[Collected data]
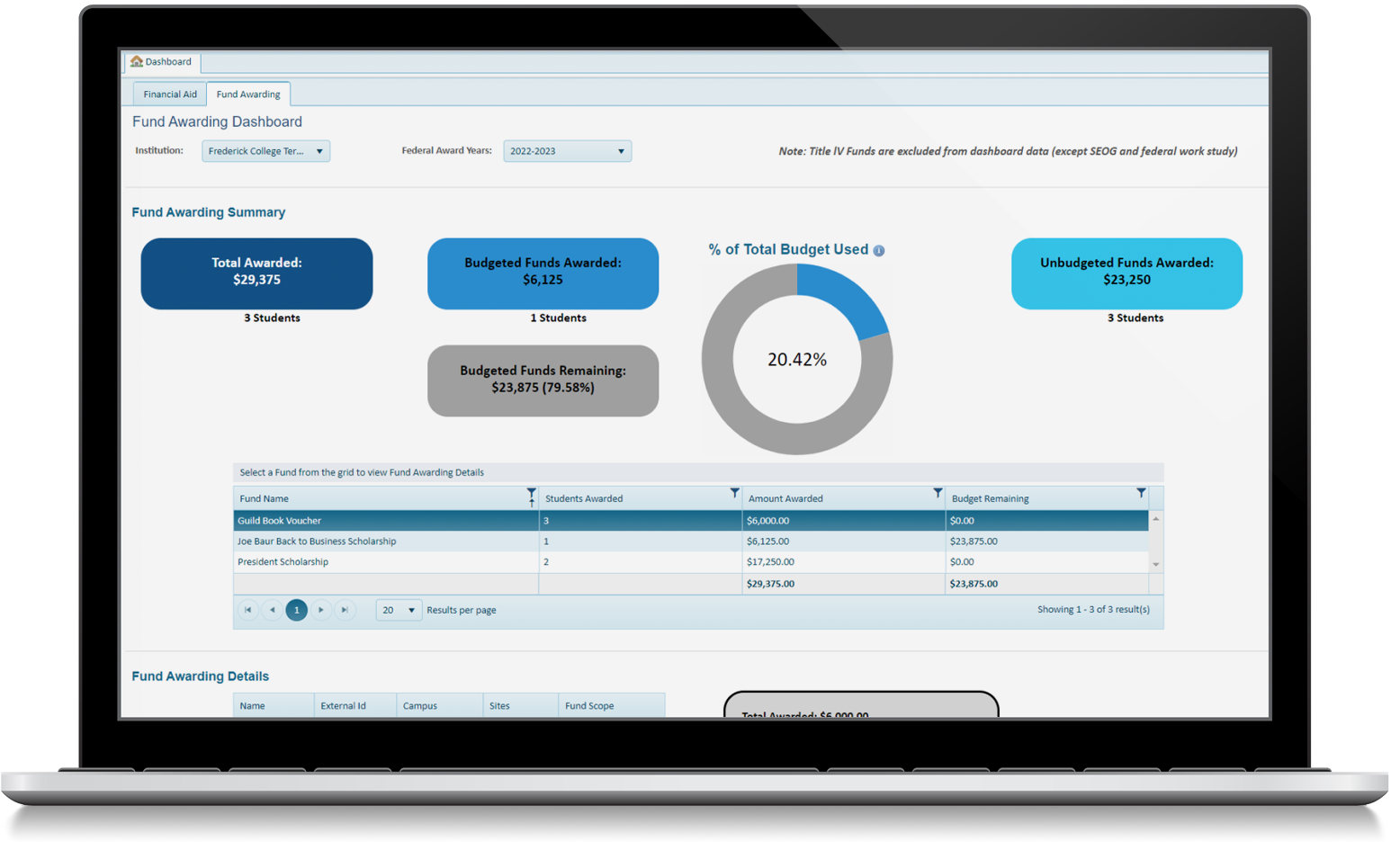
Task: Open the filter on the Budget Remaining column
Action: click(1142, 495)
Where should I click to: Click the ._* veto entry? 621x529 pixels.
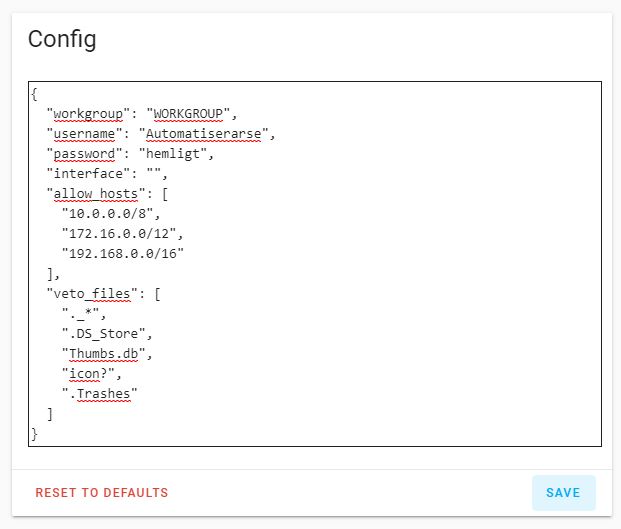pos(81,313)
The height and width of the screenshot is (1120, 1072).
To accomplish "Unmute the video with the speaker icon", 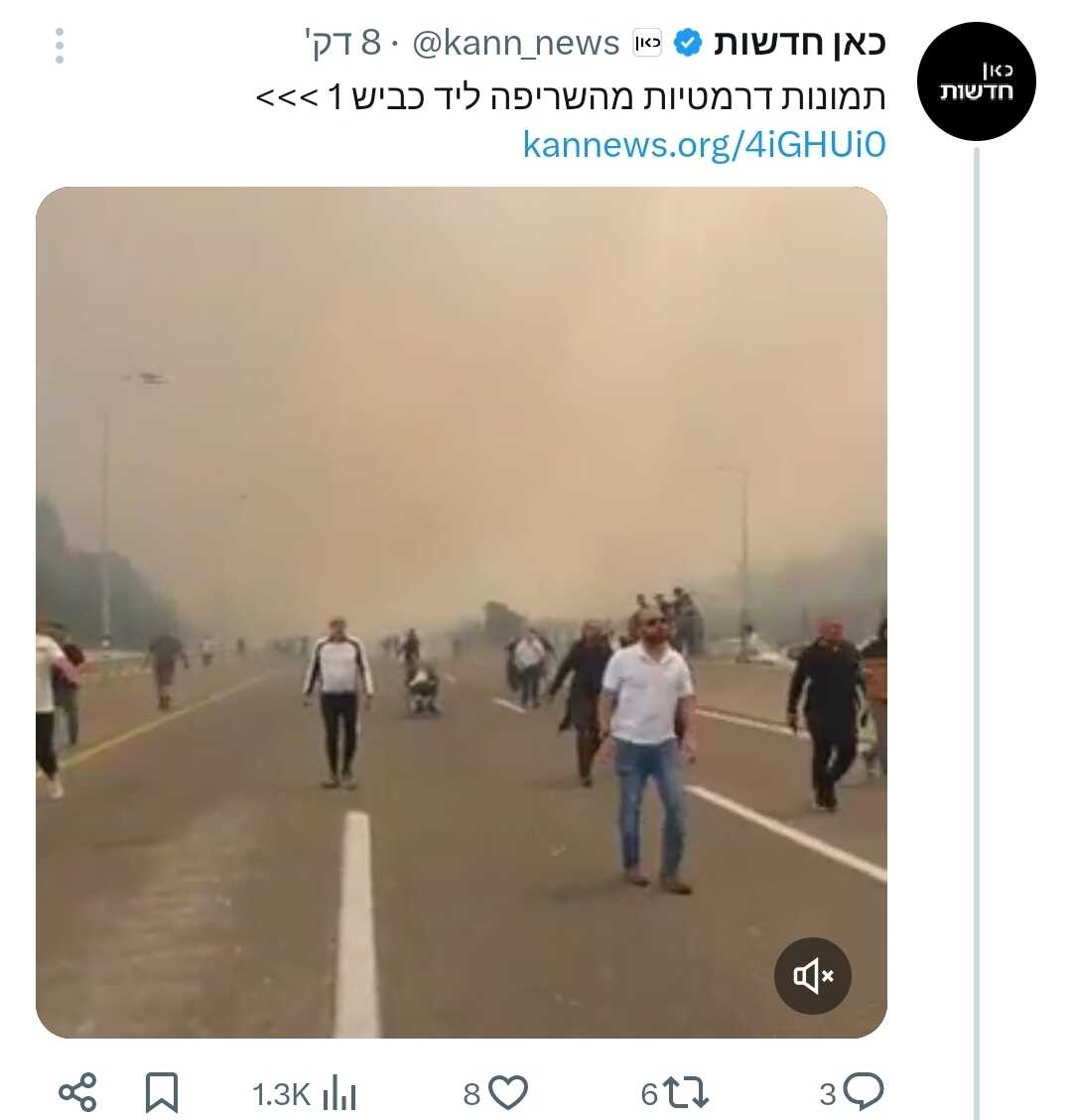I will click(x=812, y=975).
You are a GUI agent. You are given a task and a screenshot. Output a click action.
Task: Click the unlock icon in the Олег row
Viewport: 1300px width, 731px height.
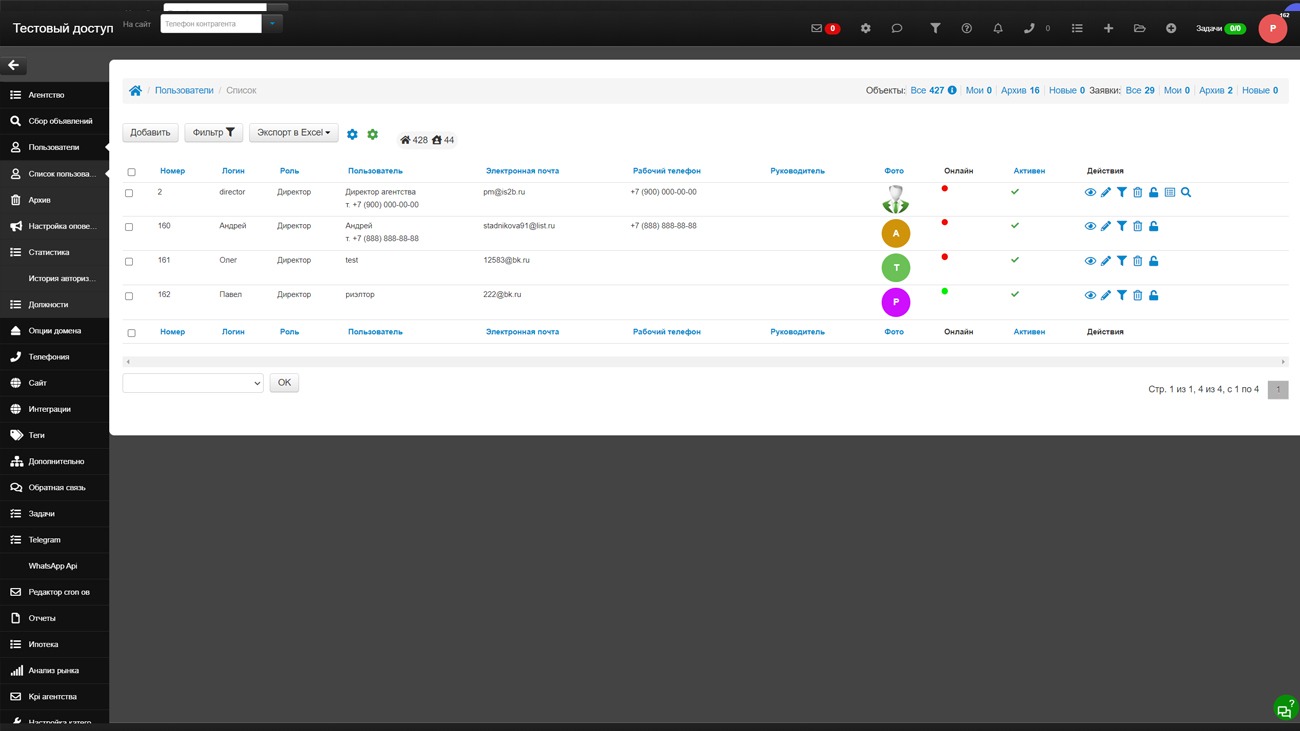pyautogui.click(x=1153, y=261)
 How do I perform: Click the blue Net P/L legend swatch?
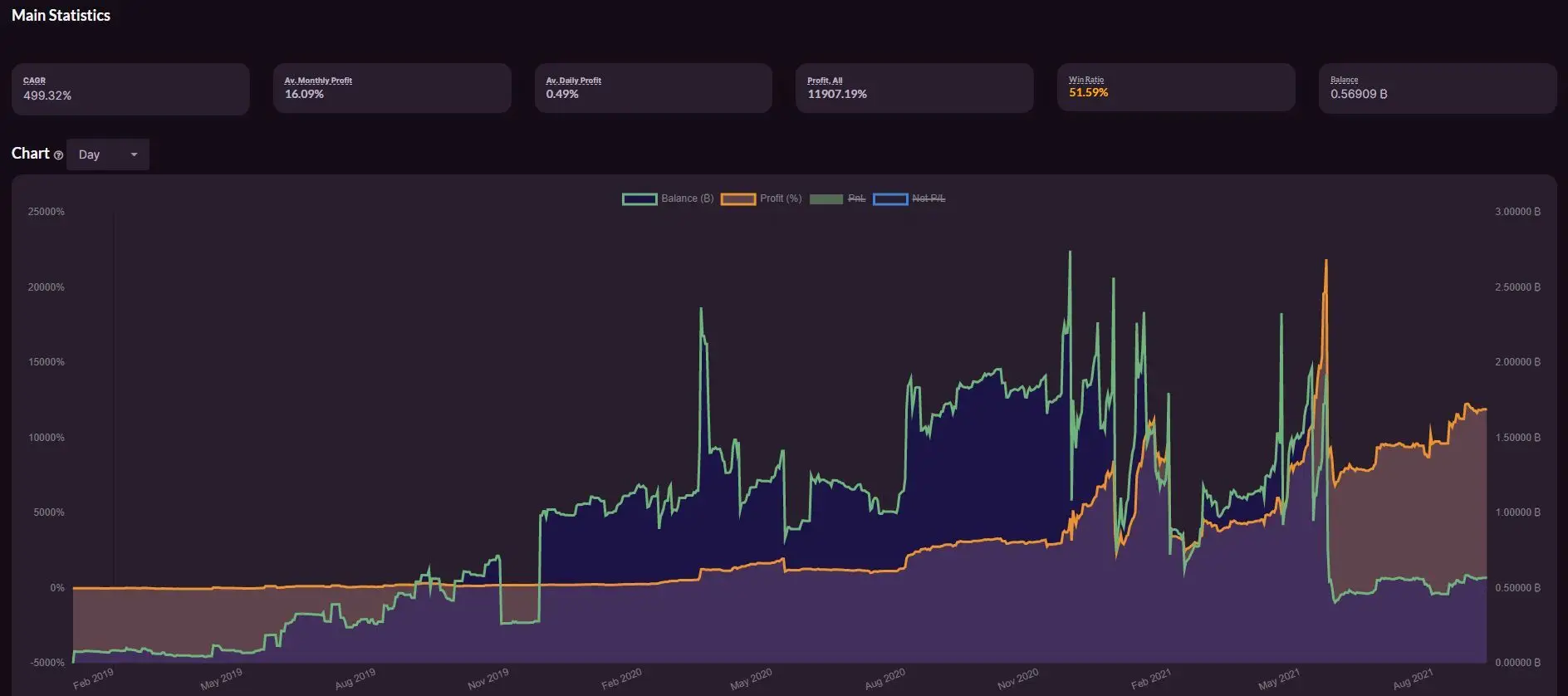(x=890, y=199)
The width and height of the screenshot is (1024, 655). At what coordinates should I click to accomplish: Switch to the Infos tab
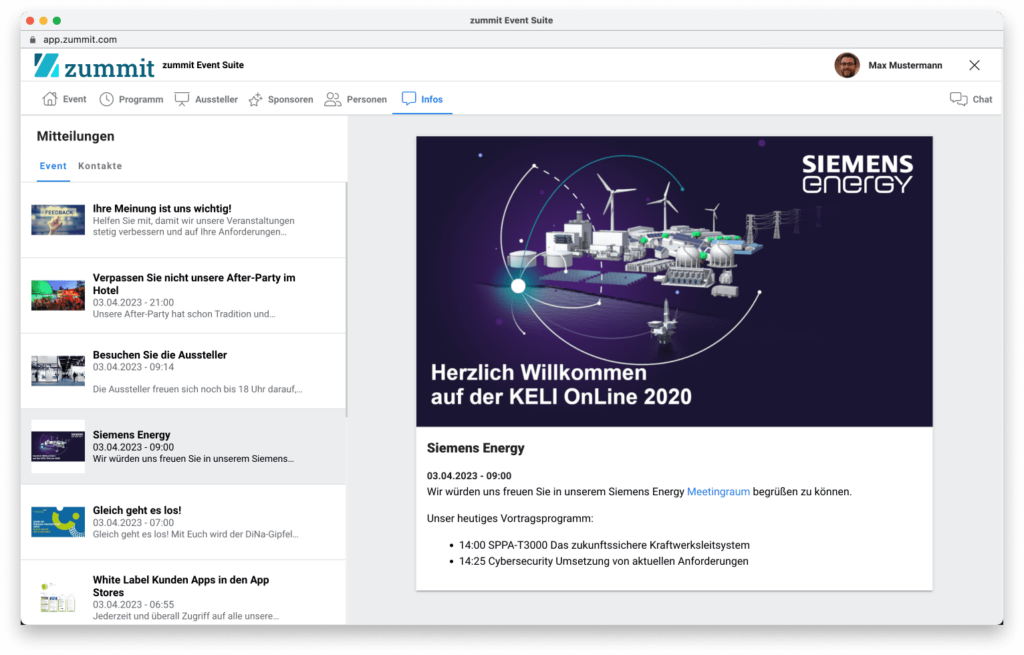[423, 99]
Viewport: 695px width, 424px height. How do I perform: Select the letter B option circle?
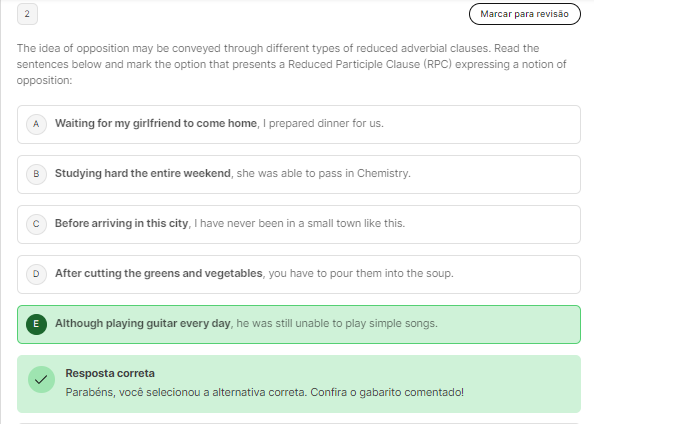pos(36,174)
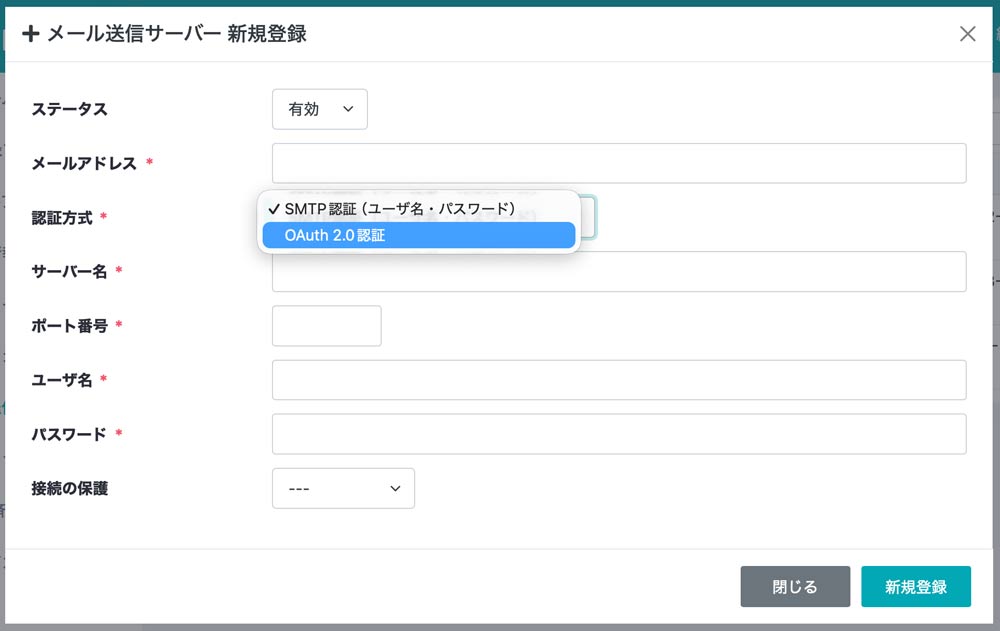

* EXERCISE REQUIREMENTS *
I would like you to set down the lines above, from the one containing "Viewport: 1300px width, 731px height." to the final line, exactly as written and without pictures.

* TASK ANSWER *
Viewport: 1300px width, 731px height.
pyautogui.click(x=1153, y=261)
 How do I perform: Click the blue Net P/L legend swatch?
(x=890, y=199)
The width and height of the screenshot is (1024, 655). At what coordinates should I click to accomplish: Switch to the Infos tab
[423, 99]
Viewport: 695px width, 424px height. How do I perform: Select the letter B option circle?
pos(36,174)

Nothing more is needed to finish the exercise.